Are instrument-practicing children of parents who are musicians themselves more likely to "like classical music"?


----------



## KevinW (Nov 21, 2021)

I got it. I think those children are more likely to become classical lovers. My music instructor and her composer husband have 5 children, and all of them are violinists or composers. I do not know many other musicians in my life, so this is possibly the only example I can give.


----------



## vtpoet (Jan 17, 2019)

My problem has always been that I loved classical music but instruments don't treat me well.


----------



## fbjim (Mar 8, 2021)

PlaySalieri said:


> My son was a keen musician and attended junior departments in London. I was always baffled by this question - I saw vey good young string and wind players sitting in between their lessons in the corridor listening to modern pop on their MP3 players. No idea and hopefully as they mature will find classical music their prime choice. My son moved on from serious practice to study engineering at university and I am pleased to say that he only listens to classical music (he likes Mahler a lot) - he also composes pieces for various projects they have going on at the university.

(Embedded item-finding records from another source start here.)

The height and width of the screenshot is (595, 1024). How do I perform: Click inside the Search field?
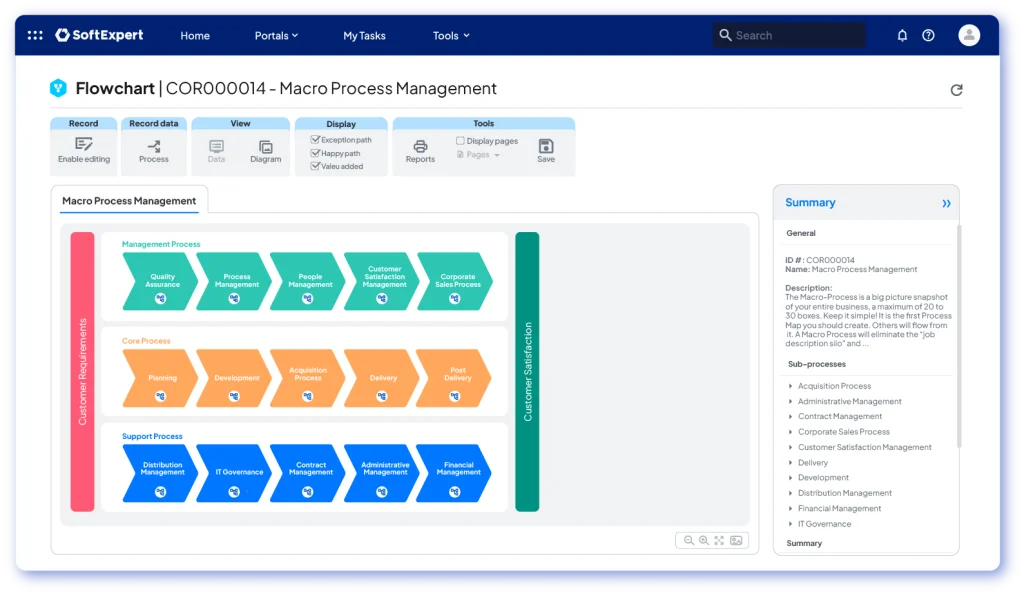(x=789, y=34)
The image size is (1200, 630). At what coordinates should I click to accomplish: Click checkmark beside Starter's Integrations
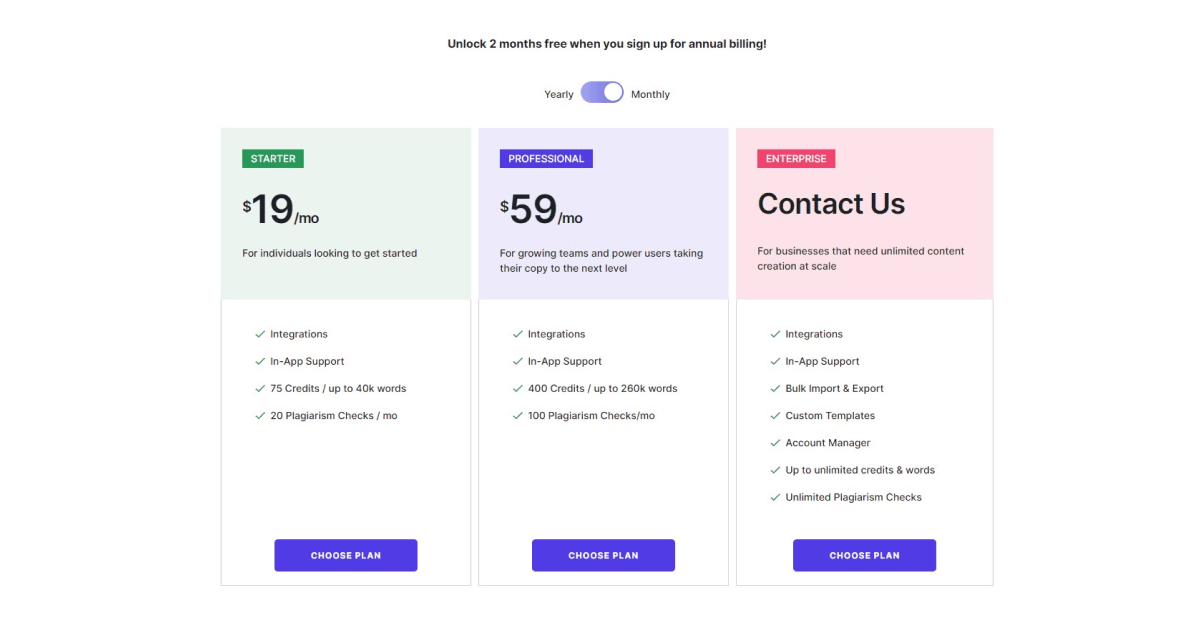coord(260,334)
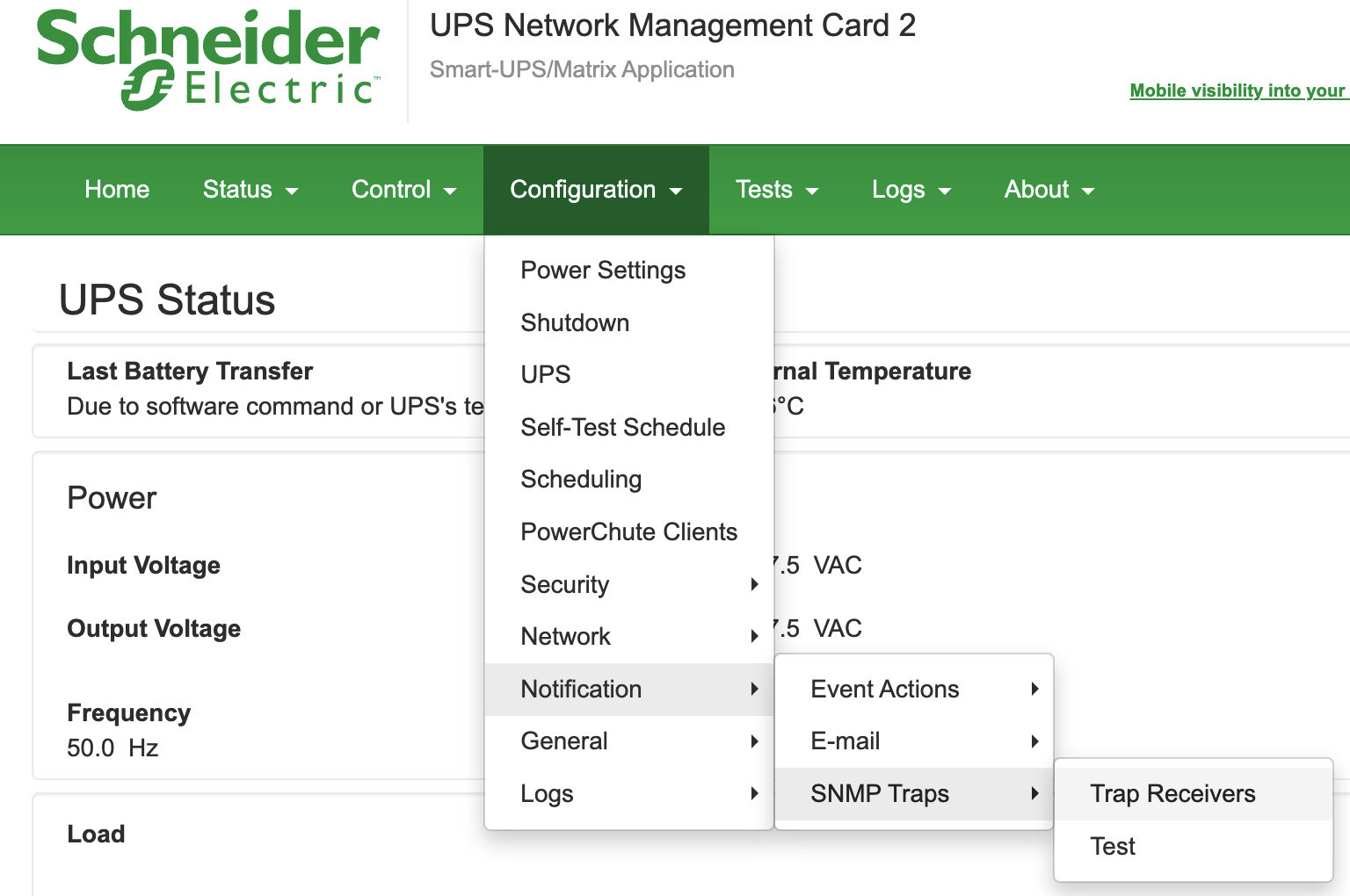Image resolution: width=1350 pixels, height=896 pixels.
Task: Open Self-Test Schedule settings
Action: [622, 428]
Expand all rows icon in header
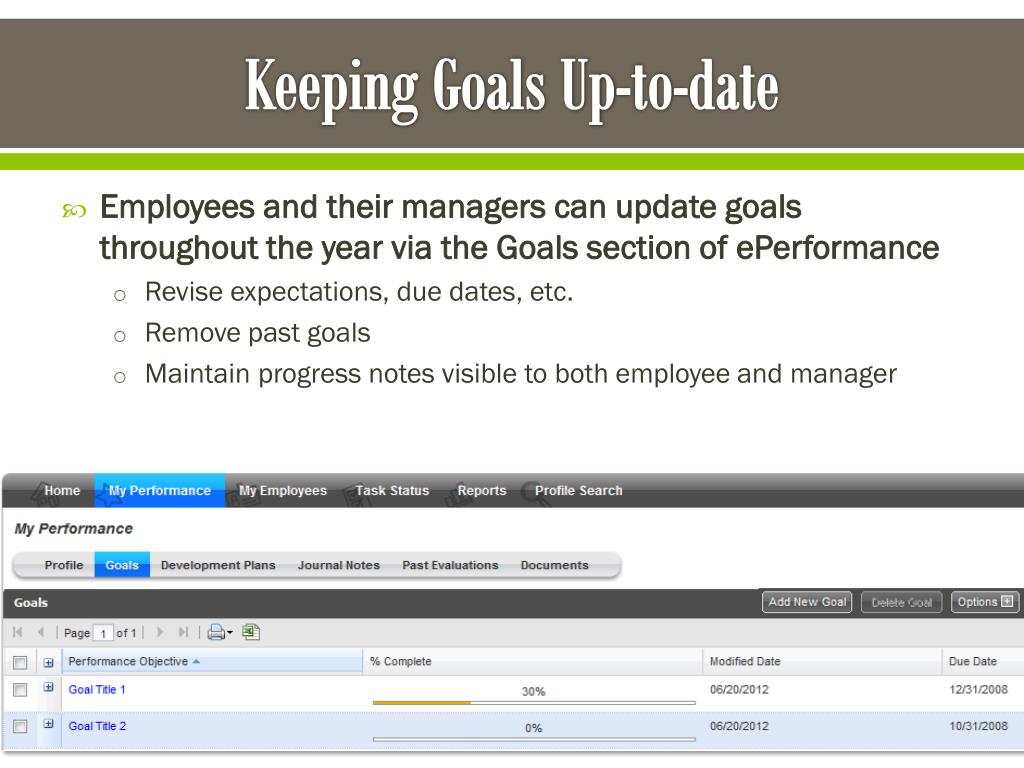Image resolution: width=1024 pixels, height=768 pixels. coord(48,662)
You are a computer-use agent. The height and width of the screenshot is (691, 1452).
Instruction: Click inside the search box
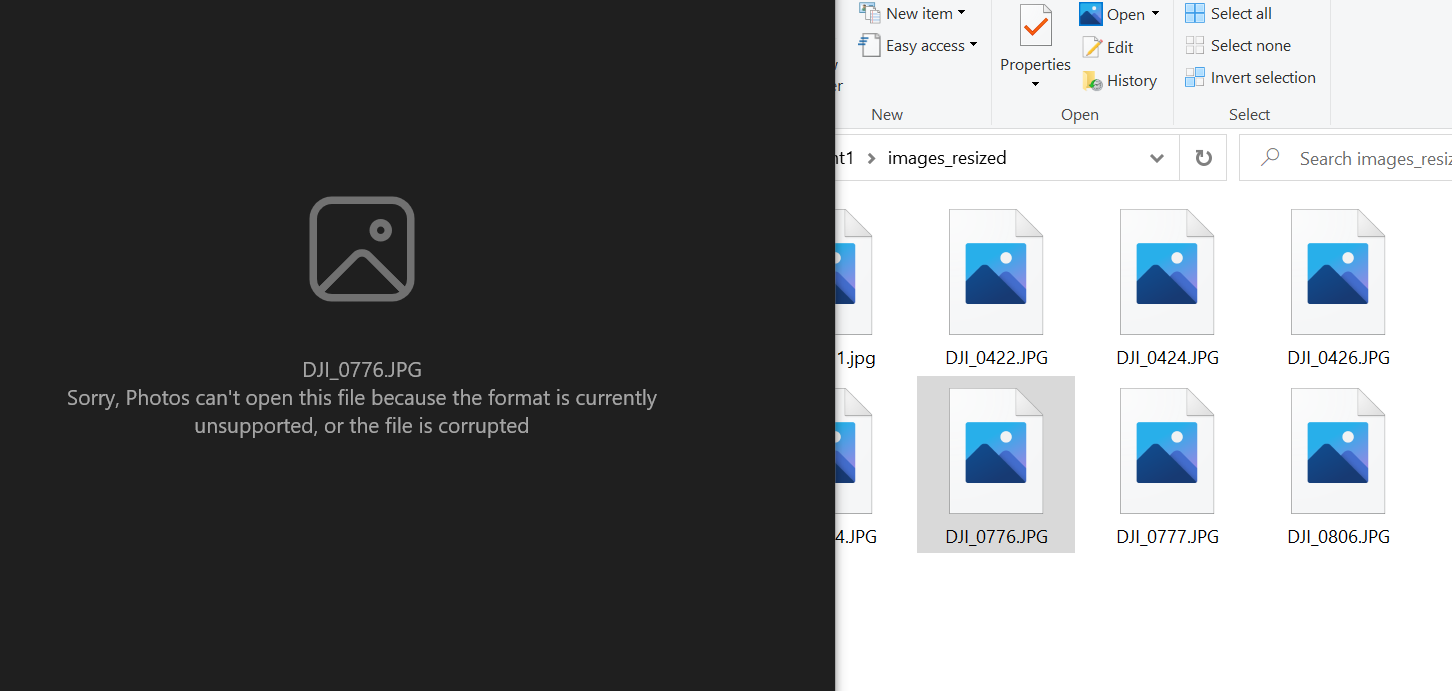point(1370,158)
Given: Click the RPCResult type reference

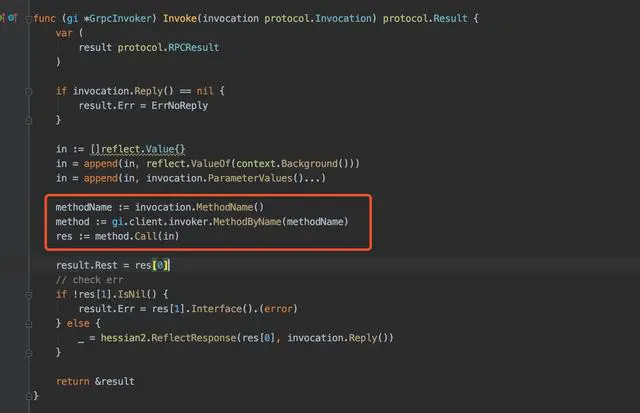Looking at the screenshot, I should click(193, 47).
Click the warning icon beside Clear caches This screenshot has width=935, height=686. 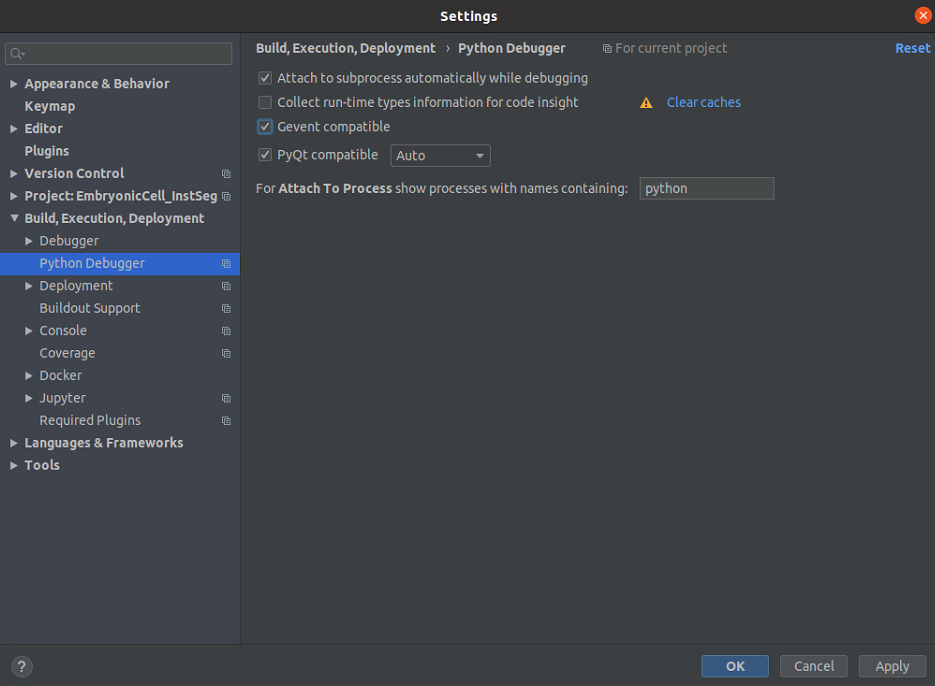pos(646,103)
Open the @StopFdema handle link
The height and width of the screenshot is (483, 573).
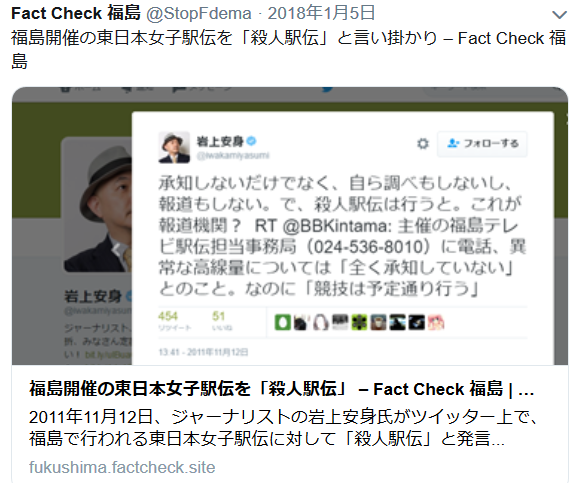pyautogui.click(x=199, y=14)
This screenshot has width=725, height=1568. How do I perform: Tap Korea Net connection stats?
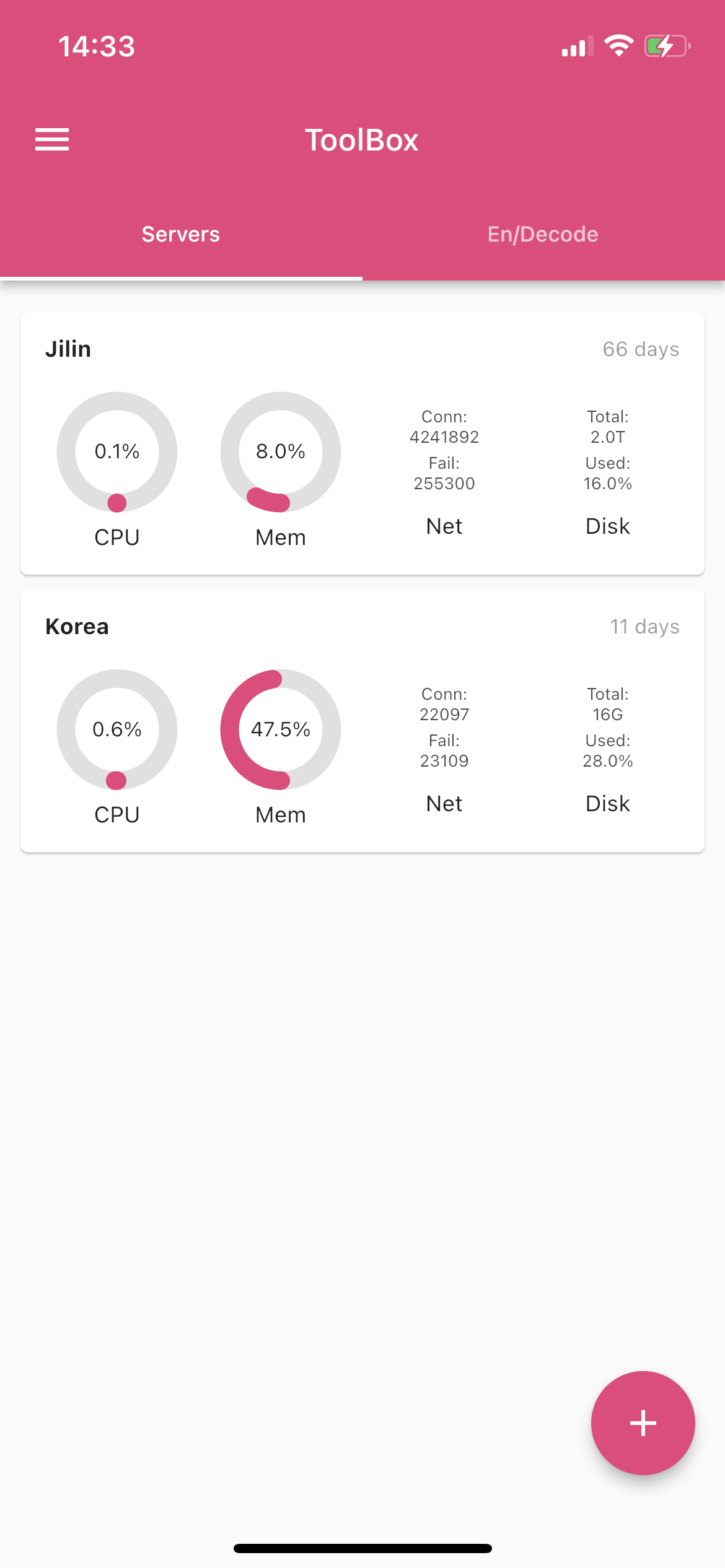pos(444,748)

it was very much like this in youth orchestra- in fact i'd be listening to Rush on my CD player during breaks when i was 14 years old.

like i said, being good at something is no guarantee you'll like it. talent is sometimes a curse.


----------



## sharik (Jan 23, 2013)

hammeredklavier said:


> Why do they think music is some kind of nourishment for the soul and mind?


because it really is?

art is there not for someones pleasure or entertainment but for *inspiration*.

the Ancient Greeks looked at sculptures of Gods and got inspired, not relaxed or pleased.

same about music that should be *classical* in order to inspire folks.


----------



## EdwardBast (Nov 25, 2013)

sharik said:


> because it really is?
> 
> art is there not for someones pleasure or entertainment but for *inspiration*.
> 
> ...


Just because it's inspiring to the heart of one dog doesn't mean the whole pack must respond that way. Art exists for many reasons and purposes.


----------



## hammeredklavier (Feb 18, 2018)

sharik said:


> because it really is?


As I said, there are many people who don't care much for music in general, not just classical music, but they live on just fine without getting mentally deprived.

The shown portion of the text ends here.